History

United States
- Ordered: as F. W. Lincoln
- Laid down: date unknown
- Launched: 1864
- Acquired: 2 August 1864
- Commissioned: 14 September 1864
- Decommissioned: 28 July 1865
- In service: 1865
- Out of service: 1873
- Stricken: 1873 (est.)
- Home port: Annapolis, Maryland
- Fate: Transferred to the U.S. Naval Academy, Annapolis, Maryland, 1865

General characteristics
- Displacement: 317 tons
- Length: 145 ft (44 m)
- Beam: 24 ft (7.3 m)
- Draught: depth of hold 9 ft (2.7 m); draft 6 ft (1.8 m);
- Propulsion: steam engine; side wheel-propelled;
- Speed: 12 knots
- Complement: 32
- Armament: not known

= USS Phlox =

Union Navy steamer

USS Phlox was a steamer commissioned by the Union Navy during the American Civil War. She served the Union Navy's struggle against the Confederate States of America as a gunboat; and, after the war's end, she served the midshipmen at the United States Naval Academy in Annapolis, Maryland, as a training ship.

== Steamer constructed in Boston, Massachusetts, in 1864 ==

Phlox, a wooden side wheel steamer built at Boston, Massachusetts, in 1864 as F. W. Lincoln, was purchased by the Union Navy from McKay & Aldus 2 August 1864; renamed Phlox the same day; and commissioned at Boston Navy Yard 14 September 1864, Act. Ens. Douglas F. O’Brien in command.
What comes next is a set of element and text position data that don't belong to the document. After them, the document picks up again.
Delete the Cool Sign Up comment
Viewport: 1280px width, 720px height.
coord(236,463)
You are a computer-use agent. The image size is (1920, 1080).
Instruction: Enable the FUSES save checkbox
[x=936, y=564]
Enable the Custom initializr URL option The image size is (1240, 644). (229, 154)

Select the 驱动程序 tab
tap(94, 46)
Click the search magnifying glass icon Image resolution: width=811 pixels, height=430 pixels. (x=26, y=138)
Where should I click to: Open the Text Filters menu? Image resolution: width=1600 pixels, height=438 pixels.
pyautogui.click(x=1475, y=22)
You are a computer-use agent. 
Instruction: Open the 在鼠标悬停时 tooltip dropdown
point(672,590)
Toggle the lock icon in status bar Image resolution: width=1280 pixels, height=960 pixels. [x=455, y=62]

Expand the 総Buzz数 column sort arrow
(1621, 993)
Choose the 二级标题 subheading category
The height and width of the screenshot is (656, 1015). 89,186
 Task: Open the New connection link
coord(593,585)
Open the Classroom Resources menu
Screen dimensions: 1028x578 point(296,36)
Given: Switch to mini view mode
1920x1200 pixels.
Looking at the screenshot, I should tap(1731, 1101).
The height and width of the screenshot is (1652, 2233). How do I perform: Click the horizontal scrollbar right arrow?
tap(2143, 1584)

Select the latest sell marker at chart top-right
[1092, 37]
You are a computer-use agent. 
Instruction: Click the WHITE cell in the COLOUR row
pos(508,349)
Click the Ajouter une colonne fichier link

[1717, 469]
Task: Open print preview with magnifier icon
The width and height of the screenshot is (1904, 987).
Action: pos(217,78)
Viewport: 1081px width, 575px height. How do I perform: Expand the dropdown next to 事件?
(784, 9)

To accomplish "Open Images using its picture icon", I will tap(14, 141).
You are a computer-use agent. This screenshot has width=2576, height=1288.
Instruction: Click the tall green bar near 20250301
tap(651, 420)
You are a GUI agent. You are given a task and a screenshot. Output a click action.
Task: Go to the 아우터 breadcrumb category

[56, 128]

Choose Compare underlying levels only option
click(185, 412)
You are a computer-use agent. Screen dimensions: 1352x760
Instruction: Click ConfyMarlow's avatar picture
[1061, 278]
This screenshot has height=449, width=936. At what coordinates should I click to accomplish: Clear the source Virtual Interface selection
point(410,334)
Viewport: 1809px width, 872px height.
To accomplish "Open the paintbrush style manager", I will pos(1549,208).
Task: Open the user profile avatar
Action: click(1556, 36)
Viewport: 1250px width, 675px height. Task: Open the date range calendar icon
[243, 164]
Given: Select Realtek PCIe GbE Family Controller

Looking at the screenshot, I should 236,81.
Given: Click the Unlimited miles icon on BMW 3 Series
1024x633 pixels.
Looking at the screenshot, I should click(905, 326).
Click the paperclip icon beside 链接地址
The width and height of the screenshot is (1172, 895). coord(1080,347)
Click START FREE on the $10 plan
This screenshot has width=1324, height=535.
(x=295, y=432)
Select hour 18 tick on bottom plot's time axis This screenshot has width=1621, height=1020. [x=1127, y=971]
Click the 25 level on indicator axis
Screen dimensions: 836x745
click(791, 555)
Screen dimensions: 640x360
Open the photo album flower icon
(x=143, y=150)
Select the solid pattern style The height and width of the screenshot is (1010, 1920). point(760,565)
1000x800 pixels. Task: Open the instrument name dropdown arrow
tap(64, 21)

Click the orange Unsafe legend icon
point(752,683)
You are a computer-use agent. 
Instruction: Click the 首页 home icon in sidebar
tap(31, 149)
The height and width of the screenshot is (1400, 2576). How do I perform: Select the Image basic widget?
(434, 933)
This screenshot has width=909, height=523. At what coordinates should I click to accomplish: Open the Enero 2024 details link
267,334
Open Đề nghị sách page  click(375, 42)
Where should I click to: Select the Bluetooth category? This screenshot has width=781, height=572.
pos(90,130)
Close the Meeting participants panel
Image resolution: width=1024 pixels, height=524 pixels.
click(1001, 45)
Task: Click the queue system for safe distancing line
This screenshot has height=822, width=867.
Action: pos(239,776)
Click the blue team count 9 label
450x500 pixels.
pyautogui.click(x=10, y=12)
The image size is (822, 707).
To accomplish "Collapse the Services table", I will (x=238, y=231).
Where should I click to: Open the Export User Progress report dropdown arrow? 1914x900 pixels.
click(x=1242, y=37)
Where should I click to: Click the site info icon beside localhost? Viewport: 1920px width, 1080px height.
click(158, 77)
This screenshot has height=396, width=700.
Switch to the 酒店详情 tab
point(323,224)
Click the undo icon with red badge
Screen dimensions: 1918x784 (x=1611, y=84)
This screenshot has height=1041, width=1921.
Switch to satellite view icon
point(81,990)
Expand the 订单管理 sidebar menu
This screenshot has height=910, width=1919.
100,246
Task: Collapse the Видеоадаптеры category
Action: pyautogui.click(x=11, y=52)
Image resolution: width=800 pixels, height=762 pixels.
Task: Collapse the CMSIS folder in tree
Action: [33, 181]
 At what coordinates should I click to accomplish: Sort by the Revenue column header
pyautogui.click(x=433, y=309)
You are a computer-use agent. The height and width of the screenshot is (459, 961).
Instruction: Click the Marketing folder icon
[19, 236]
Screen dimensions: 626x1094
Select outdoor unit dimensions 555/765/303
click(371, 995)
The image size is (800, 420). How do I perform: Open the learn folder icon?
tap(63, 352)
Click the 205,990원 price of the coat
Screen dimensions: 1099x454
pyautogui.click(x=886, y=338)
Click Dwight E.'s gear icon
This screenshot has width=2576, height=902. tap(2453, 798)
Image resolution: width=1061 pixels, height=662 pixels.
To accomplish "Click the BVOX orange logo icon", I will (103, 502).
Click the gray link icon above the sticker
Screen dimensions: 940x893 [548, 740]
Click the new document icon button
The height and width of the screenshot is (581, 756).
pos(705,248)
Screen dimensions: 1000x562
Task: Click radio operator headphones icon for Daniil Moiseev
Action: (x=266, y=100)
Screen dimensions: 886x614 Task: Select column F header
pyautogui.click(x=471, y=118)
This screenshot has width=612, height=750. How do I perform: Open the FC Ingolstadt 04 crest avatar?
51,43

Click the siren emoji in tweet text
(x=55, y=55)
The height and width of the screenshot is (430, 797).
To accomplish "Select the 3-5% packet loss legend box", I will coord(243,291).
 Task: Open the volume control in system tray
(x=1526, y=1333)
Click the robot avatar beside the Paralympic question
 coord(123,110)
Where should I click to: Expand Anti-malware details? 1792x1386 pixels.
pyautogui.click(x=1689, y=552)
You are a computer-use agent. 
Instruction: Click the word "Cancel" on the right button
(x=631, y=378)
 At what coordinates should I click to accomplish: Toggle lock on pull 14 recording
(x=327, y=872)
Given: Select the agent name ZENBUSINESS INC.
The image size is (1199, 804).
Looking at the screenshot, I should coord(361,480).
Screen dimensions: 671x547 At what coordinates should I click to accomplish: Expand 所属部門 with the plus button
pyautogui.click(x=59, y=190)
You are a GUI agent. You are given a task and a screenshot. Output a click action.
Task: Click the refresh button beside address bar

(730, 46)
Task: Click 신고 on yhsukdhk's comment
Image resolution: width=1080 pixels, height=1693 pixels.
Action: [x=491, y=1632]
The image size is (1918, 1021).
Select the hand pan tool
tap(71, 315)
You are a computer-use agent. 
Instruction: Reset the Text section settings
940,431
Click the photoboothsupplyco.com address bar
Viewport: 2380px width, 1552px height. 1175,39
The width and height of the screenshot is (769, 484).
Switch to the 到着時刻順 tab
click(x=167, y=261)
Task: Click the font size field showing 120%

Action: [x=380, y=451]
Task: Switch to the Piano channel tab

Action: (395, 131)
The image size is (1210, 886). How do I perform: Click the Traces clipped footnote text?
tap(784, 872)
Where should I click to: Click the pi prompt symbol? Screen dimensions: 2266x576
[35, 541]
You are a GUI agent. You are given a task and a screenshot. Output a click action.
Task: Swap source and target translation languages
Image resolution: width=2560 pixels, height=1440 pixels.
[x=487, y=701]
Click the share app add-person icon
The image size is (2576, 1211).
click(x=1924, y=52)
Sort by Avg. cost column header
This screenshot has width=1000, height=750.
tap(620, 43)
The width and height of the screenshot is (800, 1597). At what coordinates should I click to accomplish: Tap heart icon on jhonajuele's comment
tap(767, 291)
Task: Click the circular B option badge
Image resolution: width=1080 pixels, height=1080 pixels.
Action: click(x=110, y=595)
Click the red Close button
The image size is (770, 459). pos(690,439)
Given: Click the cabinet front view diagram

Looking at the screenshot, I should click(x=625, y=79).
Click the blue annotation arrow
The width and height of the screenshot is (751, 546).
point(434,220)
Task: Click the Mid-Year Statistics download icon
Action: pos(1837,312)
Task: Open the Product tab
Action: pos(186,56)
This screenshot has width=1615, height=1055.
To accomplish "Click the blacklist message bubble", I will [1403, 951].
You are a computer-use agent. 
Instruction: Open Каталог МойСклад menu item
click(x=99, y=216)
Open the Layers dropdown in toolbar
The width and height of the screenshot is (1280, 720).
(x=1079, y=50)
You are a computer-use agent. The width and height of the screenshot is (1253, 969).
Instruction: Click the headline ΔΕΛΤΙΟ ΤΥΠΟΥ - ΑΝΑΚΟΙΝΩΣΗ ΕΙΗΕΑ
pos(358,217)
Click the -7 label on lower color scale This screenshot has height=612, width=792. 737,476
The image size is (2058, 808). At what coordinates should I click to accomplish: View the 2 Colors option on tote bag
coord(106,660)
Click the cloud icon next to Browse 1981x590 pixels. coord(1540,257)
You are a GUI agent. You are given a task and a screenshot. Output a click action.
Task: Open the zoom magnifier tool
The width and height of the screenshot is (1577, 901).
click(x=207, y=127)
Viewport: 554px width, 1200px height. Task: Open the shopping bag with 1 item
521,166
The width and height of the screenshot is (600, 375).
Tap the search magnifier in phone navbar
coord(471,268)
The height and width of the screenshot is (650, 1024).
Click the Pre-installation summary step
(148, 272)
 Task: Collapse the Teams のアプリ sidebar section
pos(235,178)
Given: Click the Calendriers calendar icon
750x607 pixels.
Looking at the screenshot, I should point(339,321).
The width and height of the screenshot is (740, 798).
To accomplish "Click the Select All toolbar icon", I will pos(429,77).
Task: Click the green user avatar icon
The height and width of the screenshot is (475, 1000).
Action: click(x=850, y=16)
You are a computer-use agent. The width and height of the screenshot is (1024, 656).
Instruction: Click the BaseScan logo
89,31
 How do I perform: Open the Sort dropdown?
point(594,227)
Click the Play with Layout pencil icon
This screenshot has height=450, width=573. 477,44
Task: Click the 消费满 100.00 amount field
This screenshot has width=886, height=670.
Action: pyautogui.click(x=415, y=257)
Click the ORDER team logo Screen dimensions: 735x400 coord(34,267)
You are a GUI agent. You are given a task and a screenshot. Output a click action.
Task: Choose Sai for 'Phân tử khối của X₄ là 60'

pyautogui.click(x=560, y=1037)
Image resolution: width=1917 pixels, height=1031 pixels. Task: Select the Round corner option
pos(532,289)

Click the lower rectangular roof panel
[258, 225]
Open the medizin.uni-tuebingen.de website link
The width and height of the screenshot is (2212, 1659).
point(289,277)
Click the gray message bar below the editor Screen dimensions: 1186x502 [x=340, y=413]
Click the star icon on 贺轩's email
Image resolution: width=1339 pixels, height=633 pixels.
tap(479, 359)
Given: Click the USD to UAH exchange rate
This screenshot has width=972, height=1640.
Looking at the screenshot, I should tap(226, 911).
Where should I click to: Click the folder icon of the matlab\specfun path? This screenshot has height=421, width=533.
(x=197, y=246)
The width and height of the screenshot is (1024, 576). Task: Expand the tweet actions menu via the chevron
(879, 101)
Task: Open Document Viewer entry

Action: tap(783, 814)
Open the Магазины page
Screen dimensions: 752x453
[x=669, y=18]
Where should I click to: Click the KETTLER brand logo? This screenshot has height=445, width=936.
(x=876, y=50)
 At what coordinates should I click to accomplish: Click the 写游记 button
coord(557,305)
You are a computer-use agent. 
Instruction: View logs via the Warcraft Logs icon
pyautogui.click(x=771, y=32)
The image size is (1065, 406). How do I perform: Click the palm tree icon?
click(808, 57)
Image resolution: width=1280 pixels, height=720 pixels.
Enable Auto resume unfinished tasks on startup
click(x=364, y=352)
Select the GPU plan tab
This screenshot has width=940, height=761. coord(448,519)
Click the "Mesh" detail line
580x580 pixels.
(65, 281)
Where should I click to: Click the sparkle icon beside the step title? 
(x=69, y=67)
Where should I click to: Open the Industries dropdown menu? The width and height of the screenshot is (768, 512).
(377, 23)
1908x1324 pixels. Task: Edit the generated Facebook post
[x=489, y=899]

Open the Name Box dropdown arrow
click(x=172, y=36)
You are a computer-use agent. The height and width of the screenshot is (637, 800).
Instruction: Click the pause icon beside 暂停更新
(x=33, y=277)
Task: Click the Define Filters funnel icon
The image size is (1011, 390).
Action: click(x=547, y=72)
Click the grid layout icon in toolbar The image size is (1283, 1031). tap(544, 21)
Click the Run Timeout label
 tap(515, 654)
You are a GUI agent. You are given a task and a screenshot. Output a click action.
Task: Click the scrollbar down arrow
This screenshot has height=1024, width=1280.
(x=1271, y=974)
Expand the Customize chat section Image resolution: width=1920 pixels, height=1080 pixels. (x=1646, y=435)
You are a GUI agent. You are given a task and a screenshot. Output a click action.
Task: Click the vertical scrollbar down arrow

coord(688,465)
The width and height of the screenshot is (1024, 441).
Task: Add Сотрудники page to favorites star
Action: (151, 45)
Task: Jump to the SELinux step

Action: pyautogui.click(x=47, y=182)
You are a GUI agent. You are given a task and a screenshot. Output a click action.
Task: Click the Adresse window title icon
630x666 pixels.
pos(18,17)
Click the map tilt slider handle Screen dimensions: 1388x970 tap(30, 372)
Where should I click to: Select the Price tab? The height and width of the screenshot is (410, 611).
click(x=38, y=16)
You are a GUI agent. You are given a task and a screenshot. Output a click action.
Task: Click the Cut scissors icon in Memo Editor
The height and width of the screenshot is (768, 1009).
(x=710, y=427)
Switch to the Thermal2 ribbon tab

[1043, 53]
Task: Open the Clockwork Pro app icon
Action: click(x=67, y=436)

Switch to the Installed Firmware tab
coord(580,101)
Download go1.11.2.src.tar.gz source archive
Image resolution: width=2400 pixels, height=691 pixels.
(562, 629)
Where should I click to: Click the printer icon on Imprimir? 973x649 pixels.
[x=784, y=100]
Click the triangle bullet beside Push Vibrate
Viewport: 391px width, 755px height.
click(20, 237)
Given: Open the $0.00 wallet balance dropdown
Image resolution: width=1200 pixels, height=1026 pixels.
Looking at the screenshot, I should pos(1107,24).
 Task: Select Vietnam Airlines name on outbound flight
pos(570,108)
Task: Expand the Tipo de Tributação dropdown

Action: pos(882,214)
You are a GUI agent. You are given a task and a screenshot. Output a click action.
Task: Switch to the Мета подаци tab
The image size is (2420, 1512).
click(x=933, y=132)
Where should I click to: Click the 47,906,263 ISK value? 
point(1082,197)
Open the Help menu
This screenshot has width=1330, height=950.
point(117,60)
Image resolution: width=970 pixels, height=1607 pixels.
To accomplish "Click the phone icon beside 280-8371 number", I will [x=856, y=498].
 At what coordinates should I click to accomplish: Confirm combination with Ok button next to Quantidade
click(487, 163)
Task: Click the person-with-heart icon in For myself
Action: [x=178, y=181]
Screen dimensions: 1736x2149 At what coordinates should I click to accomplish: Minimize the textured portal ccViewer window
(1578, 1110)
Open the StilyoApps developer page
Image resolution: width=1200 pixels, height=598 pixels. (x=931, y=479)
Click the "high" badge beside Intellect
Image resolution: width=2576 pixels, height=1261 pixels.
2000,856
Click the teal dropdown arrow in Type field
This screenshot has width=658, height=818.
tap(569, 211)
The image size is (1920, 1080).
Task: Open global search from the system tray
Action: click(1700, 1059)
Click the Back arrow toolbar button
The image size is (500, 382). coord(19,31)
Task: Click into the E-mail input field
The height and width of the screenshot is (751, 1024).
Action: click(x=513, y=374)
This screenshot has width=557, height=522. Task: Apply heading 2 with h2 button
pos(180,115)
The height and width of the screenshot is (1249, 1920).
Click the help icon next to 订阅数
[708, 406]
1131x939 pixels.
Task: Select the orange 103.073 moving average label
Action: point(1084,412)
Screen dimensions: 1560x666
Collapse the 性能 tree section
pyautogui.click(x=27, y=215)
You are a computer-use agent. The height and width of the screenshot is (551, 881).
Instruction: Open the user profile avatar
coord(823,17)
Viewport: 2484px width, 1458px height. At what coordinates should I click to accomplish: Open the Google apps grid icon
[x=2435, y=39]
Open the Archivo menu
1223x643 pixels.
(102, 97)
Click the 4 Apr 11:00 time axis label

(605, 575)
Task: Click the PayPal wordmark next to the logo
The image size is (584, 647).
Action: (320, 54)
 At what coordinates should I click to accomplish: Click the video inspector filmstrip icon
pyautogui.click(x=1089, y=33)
== Assigned to the North Atlantic blockade ==

Assigned to the North Atlantic Blockading Squadron, Phlox steamed south late in September and operated in the James River helping maintain communications among the Union ships, supporting General Ulysses S. Grant’s operations against Richmond, Virginia.

=== Supporting the attack on Fort Fisher ===

In January 1865 she steamed to Wilmington, North Carolina, to support the joint Army–Navy attack on Fort Fisher, North Carolina, which doomed Wilmington.

After Fort Fisher fell, Phlox returned to the James River where she served through the end of the war.

== Post-war service with the U.S. Naval Academy in Annapolis ==

Phlox decommissioning at the Washington Navy Yard 28 July 1865. Later that year Phlox was moved to Annapolis, Maryland, and subsequently served in a non-commissioned status as practice ship for midshipmen at the U.S. Naval Academy until 1873.